▸ **Tasks**
[1] List the subjects that, according to the film review below, the trailers for "Ingrid Goes West" portray the movie as being about.
[2] Condense the paragraph of the film review beginning "First, the movie is" into a short bulleted list that keeps its main points.
[3] According to the film review, which two characters are known to have faced the deaths of their parents?

▸ **Text segment**
^^^^^^^^^^^^^^^^

INGRID GOES WEST - a review through the eyes of bereavement

“We tell ourselves stories in order to live.” - Joan Didion

SPOILER ALERT


The script earned Smith and Spicer (who also directed) an award at the 2017 Sundance Festival. The talented cast is impeccable in their performances. The trailers for "Ingrid Goes West" depict the movie as a dark and over-the-top comedy about mental fragility, social media, superficiality and obsession. The iMDB summary of the movie is succinct: "An unhinged social media stalker moves to LA and insinuates herself into the life of an Instagram star." The comedy portion of the film is recognizable from the peculiar things all people, to one degree or another, do online. Staring at our phones, typing in strange responses, stalking people online that we do not know to see what their life might be... longing for bullet-proof perfect privilege.

red-band-trailer-ingrid-goes-west-696x464.jpg

 

But, how does this film stack up in terms of depicting young adults coping with grief and loss of parents? How #perfect is it where grief is concerned?

First, the movie is - like most movies - depicting people in a level of caricature. It is not a bio-pic, so expecting all the scenes to be realistic is beyond the scope of a film such as this. For instance, it is not likely that Ingrid would survive in Los Angeles as long as she did on the amount of money she inherited. Suspending judgement is a part of what film always invites us to do, unless it is a documentary film.

The two characters in the film that are known to have encounter the deaths of their parents are Ingrid and her love interest Dan Pinto.

^^^^^^^^^^^^^^^^

▸ **Dataset records**
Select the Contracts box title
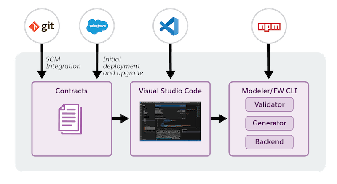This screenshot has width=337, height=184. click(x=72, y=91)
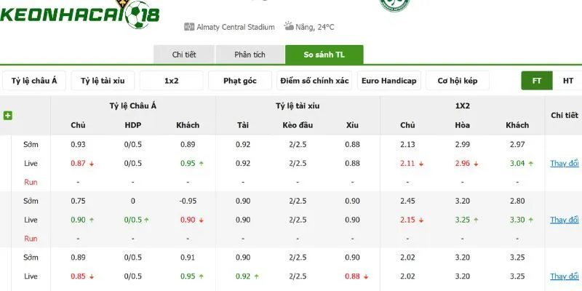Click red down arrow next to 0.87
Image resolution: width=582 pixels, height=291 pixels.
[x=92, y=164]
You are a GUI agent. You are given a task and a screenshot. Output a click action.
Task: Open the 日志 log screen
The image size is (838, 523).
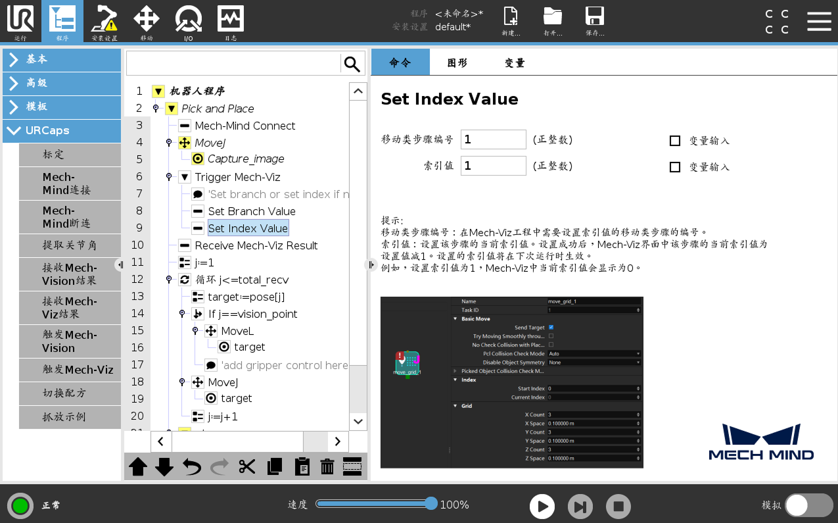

^^^^^^^^^^^^^^^^

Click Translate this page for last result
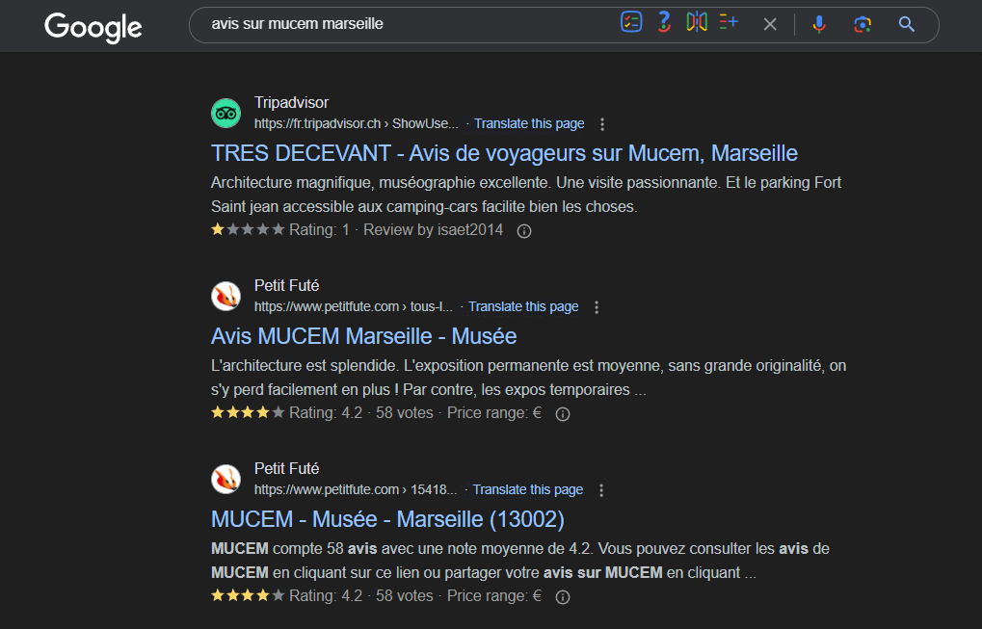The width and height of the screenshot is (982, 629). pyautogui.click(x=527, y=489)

^^^^^^^^^^^^^^^^

▸ **Exercise solutions**
[1]
- Mental fragility
- Social media
- Superficiality
- Obsession

[2]
- Like most movies, the film portrays people as caricatures.
- It is not a bio-pic, so it is unreasonable to expect every scene to be realistic.
- For example, Ingrid probably could not have survived in Los Angeles as long as she did on her inheritance.
- Every film except a documentary asks viewers to suspend judgment.

[3] Ingrid and her love interest, Dan Pinto.